Instagram pone rimedio ad una falla sulle foto private

Instagram è ormai il fedele compagno di viaggio di molti di noi. Più di ogni altro social network riesce a stuzzicare la fantasia del fotografo, o in taluni casi il narcisismo, che è insita in ognuno di noi.


Moltissime le foto pubblicate; alcuni, però, forse si imbarazzano delle proprie foto e, per condividerle con qualcuno, preferiscono inviarle direttamente ad un altro utente mediante la modalità privata.

Foto osé o semplicemente fotografie intime, poco importa, quello che conta è che in questa modalità, l'utente si sente sicuro e nascosto dagli occhi indiscreti.
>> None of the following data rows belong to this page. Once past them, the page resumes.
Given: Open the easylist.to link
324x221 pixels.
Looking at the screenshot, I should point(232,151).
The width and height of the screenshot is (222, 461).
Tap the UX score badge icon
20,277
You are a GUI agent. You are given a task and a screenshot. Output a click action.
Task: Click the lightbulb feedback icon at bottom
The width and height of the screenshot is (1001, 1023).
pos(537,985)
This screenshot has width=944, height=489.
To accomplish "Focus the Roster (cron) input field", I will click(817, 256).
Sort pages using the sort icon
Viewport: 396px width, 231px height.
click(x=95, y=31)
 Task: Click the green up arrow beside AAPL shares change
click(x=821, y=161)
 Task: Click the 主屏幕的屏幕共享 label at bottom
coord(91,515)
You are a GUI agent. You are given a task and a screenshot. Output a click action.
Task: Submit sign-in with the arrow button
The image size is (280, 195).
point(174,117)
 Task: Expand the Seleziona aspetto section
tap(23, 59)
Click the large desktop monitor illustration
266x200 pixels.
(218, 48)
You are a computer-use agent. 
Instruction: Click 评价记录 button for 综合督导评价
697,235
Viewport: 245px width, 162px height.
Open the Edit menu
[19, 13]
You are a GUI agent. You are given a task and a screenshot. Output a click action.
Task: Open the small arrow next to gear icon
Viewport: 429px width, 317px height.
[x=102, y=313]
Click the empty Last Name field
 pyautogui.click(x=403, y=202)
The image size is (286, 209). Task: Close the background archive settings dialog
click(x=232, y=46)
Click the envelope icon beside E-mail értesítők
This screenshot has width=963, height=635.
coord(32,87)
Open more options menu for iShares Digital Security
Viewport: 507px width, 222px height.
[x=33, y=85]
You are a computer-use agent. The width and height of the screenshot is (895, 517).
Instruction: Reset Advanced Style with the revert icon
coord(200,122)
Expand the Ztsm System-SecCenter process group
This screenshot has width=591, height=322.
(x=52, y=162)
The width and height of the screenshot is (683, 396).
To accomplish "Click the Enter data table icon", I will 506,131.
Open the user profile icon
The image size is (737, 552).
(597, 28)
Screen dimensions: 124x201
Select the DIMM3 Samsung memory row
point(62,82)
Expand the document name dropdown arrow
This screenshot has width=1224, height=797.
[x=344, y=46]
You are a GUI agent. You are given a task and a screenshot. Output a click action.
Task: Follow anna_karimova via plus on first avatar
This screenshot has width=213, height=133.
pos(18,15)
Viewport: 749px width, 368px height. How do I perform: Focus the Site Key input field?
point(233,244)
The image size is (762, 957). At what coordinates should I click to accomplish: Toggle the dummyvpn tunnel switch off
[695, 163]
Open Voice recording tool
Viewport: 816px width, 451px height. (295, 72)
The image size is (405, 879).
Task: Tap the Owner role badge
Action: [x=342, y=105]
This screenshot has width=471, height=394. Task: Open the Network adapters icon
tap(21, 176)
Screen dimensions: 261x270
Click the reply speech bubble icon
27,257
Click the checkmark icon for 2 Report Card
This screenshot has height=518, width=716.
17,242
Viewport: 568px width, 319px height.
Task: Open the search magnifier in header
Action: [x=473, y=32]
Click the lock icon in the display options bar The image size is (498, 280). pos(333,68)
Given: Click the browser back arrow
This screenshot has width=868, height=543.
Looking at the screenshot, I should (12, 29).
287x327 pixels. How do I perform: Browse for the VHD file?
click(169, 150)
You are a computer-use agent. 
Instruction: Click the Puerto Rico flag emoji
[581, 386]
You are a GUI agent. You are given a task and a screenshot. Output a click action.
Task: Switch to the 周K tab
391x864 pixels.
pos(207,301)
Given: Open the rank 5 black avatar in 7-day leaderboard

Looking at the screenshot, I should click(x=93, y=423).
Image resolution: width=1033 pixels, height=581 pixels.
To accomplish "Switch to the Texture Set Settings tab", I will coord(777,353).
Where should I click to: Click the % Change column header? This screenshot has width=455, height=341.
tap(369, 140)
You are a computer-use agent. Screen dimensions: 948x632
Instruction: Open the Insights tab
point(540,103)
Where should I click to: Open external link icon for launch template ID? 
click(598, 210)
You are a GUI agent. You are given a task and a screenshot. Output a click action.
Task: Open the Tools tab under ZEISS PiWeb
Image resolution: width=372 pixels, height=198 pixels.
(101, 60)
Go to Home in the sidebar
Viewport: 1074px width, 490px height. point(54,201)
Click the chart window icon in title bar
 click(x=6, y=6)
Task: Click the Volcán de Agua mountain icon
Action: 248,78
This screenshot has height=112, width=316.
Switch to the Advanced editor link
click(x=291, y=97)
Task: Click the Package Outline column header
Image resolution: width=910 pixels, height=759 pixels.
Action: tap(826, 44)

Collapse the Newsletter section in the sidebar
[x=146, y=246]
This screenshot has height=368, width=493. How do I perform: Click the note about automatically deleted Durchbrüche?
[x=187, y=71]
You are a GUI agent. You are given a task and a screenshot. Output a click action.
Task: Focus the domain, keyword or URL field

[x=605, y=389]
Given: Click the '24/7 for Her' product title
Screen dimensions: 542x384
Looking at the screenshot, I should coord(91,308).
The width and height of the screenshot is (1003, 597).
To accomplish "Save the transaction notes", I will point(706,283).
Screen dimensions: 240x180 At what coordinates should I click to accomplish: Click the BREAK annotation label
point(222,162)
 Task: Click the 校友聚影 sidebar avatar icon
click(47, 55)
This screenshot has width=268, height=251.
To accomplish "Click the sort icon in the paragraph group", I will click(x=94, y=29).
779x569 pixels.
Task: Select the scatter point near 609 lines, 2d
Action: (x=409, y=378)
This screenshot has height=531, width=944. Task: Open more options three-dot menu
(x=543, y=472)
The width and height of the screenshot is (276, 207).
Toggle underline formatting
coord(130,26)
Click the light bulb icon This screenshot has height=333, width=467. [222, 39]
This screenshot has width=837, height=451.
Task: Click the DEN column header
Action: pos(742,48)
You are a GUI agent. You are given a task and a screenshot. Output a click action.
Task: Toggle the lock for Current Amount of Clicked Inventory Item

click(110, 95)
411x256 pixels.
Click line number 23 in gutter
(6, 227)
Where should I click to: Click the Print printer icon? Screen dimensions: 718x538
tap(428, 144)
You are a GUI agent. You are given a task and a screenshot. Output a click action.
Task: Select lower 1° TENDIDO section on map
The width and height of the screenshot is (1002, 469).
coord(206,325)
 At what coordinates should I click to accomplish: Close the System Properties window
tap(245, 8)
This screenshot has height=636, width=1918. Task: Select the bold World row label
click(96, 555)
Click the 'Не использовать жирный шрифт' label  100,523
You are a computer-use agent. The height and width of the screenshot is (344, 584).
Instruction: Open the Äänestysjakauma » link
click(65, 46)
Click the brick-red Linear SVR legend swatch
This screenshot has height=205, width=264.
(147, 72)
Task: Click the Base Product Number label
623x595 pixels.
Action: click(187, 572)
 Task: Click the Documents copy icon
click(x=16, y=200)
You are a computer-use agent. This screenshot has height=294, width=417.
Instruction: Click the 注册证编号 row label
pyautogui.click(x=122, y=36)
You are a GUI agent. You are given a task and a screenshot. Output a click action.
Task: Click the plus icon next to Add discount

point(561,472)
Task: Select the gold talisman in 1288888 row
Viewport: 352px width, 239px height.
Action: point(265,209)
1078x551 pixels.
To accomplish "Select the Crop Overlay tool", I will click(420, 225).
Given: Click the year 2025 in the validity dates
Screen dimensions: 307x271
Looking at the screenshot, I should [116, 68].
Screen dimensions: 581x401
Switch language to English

Ma ne siamo proprio sicuri?

In effetti, sembrerebbe che moltissimi scatti, condivisi in modalità privata sia in realtà di dominio pubblico, almeno fino all'esecuzione di una patch avvenuta lato server durante lo scorso fine settimana.

Prima della correzione, se l'account veniva inizialmente impostato come pubblico (l'opzione di default), le immagini pubblicate sarebbero rimaste visibili sul web anche se l'utente avesse in un secondo momento impostato l'account come privato. Questo in base a quanto riportato da David Yanofsky di Quartz.

Instagram ha corretto la falla di sistema durante il weekend, e la situazione è apparentemente tornata alla normalità in base ad un portavoce della società:

In risposta ai feedback rievuti, abbiamo fatto un aggiornamento in modo che se le persone cambiano il loro profilo da pubblico a privato i collegamenti web privati che non sono condivisi da altri servizi siano visibili solo ai loro seguaci su Instagram.

La privacy è un argomento particolarmente scottante su internet negli ultimi periodi, e lo è ancora di più su servizi social quali Facebook, realtà alla quale Instagram fa parte. Il social di Zuckerberg è stato criticato a più riprese per la sua complessa, e talvolta confusionaria, gestione della privacy degli utenti. Nel 2012 Facebook è stata accusata dalla FTC di ingannarli sull'argomento, ed incaricata a prendere misure "all'altezza delle sue promesse".

Instagram ha impostazioni meno capillari per la privacy dei propri utenti rispetto a Facebook, nonostante ciò, il problema portato alla luce negli scorsi giorni da Quartz non era mai stato esplicitamente comunicato in alcun modo neanche nei documenti di supporto del servizio, ed era decisamente improbabile che l'utente normale si potesse accorgere della grave anomalia sul fronte della privacy.

Se siete incuriositi dall'argomento, o semplicemente siete utenti di Instagram e siete preoccupati delle vostre scorribande, potete consultare nel dettaglio l'articolo di Quartz, in questa pagina.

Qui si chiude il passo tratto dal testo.